Under the plan, all migrants arriving in Greece from Turkey would be returned and for each Syrian sent back, a Syrian in Turkey would be resettled in the EU.
European Union leaders have hailed the one-for-one plan as a breakthrough that would deter Syrians from making dangerous journeys across the Aegean Sea.
But the UN says any collective expulsion of foreigners is “not consistent with European law”.

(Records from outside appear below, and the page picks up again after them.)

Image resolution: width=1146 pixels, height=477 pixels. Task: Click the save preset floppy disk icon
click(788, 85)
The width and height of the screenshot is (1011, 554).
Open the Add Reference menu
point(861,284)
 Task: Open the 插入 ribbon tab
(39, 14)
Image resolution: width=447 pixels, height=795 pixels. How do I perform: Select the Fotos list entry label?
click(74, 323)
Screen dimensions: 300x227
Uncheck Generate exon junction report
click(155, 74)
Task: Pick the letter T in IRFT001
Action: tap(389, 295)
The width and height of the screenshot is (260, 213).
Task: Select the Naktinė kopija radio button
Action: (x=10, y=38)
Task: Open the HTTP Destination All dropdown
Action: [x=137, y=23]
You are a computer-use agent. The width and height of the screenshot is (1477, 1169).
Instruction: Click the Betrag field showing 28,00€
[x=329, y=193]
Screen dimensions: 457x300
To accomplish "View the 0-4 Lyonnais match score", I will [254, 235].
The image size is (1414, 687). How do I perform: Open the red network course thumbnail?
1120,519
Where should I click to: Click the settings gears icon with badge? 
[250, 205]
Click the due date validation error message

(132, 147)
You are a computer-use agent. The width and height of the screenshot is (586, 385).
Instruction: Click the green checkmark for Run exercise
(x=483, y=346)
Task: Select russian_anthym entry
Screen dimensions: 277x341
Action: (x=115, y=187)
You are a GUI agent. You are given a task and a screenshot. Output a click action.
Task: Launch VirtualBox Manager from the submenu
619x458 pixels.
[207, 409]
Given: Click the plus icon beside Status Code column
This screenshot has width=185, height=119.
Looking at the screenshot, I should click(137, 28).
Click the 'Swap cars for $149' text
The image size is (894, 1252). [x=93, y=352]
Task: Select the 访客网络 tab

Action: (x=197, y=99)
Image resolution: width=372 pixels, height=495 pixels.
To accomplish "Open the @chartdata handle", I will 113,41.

Filippo Grandi, UN High Commissioner for Refugees, speaking at the European Parliament said:
“As a first reaction I’m deeply concerned about any arrangement that would involve the blanket return of anyone from one country to another without spelling out the refugee protection safeguards under international law. An asylum seeker should only be returned to a 3rd state if the responsibility for assessing the particular asylum application in substance is assumed by the 3rd country.”
Jean-Claude Juncker, the president of the European commission, insisted that sending refugees back to Turkey was legal and in line with the Geneva convention. Citing specific paragraphs in the EU’s asylum procedure directive, he said countries could refuse to consider refugee claims if there was a safe place to send them back to. As Greece had decided Turkey was “a safe country”, he said, the returns policy was legal.
Human rights groups are not convinced. Amnesty International has said it is absurd to describe Turkey as a safe third country, and that some Syrians have been returned to Syria and been shot at while trying to cross the Turkish border.